Great stats!! Please do keep updating it, great to see how well the forum is doing!

Reactions: Thanks 1


----------



## Rob Fisher (1/5/14)

Thanks Hi Ho! It seems we are on track for total world domination!

Reactions: Like 1 | Funny 1


----------



## johan (1/5/14)

Thanks @Silver

Reactions: Thanks 1


----------



## annemarievdh (1/5/14)

@Silver 

Here is December Forum Baby that is addicted to the forum!! Thanks for the stats. It is nice to see how vaping is growing.

Reactions: Like 2


----------



## Silver (1/5/14)

Indeed, the growth on this forum does reflect growth in vaping.

I also think it shows what a great forum we have with such great members

Reactions: Like 2 | Agree 1


----------



## Silver (6/6/14)

*Member Posts and User Registrations - MAY 2014*

*Monthly Posts
*



The monthly posts has levelled off but still reached a new record of *13,744 *in May.
This is lower than my previous prediction of 15,000 but at least it's moving in the right direction 
*New Member Registrations*


??

New member registrations was *117 *in May (slightly down from 122 in April)
That means on average about 4 new members each day
Once again I have put in a red dot for Dec 13 (The 115 registrations shown in December 2013 was influenced by the Christmas carol competition that led to about 50 members joining. However, these members have subsequently not contributed much and many have not been seen since. So to adjust for those, I put in a red dot at about the 65 level, where I estimate it should have been for that month.)
*The growth in this forum continues to show that vaping is on the increase but also that we are a great bunch of people on here! Well done to all for your contributions and assistance you have given to others.*

The stats above are drawn from the forum's internal admin software. They show the activity of our members and our posts. Bear in mind that these stats exclude the growing interest from visitors, who are not members and just browse the site without posting. @Gizmo is keeping tabs on overall web visitors and traffic in several other threads.

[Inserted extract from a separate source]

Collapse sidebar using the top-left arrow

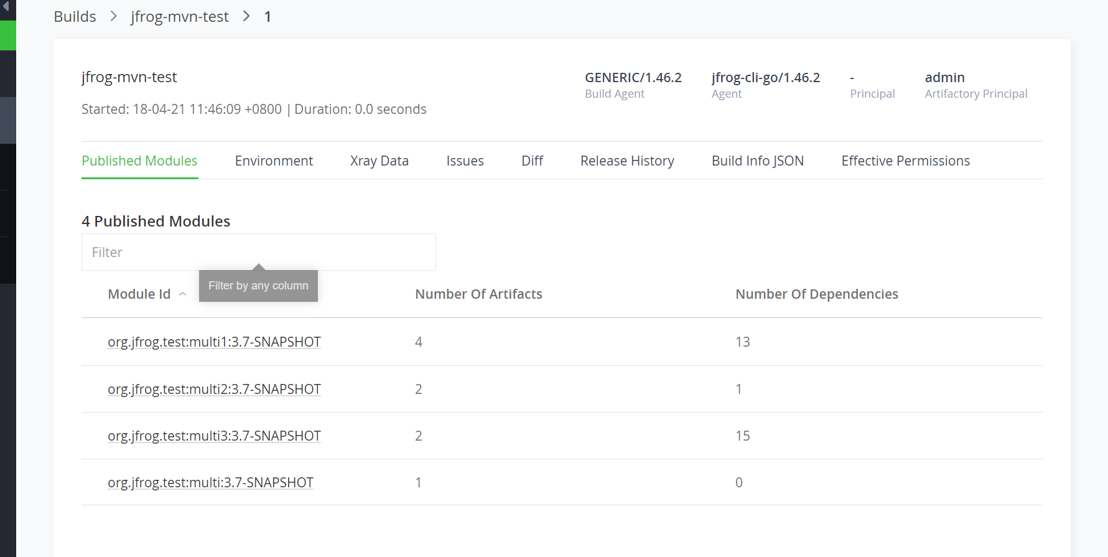pyautogui.click(x=6, y=7)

Reactions: Like 3 | Winner 3 | Thanks 1


----------



## Silver (11/8/14)

*Member Posts and User Registrations - JUNE & JULY 2014*

Apologies, I missed June 2014, so this post covers June and July.

*Monthly Posts*




The monthly post count made a new record in June and was stable in July.
It was *16,389* in June and *16,318* in July
That's over 500 posts a day!
 
*New Member Registrations*




New member registrations was *152* in June and a record *218* in July
For July it means an average of just over 7 new registrations each day
Once again, the red dot for Dec13 to denote the adjusted registrations for that month.
Interestingly, despite the new member registrations growing a lot in July, the total post count was stable.

The front page of our forum currently shows a total of 1,073 users. This reflects the total number of users that have signed up to date. However 93 of these users have been banned since they were spammers. This means we currently have 980 bona fide members! We are sure to pass the 1,000 mark soon.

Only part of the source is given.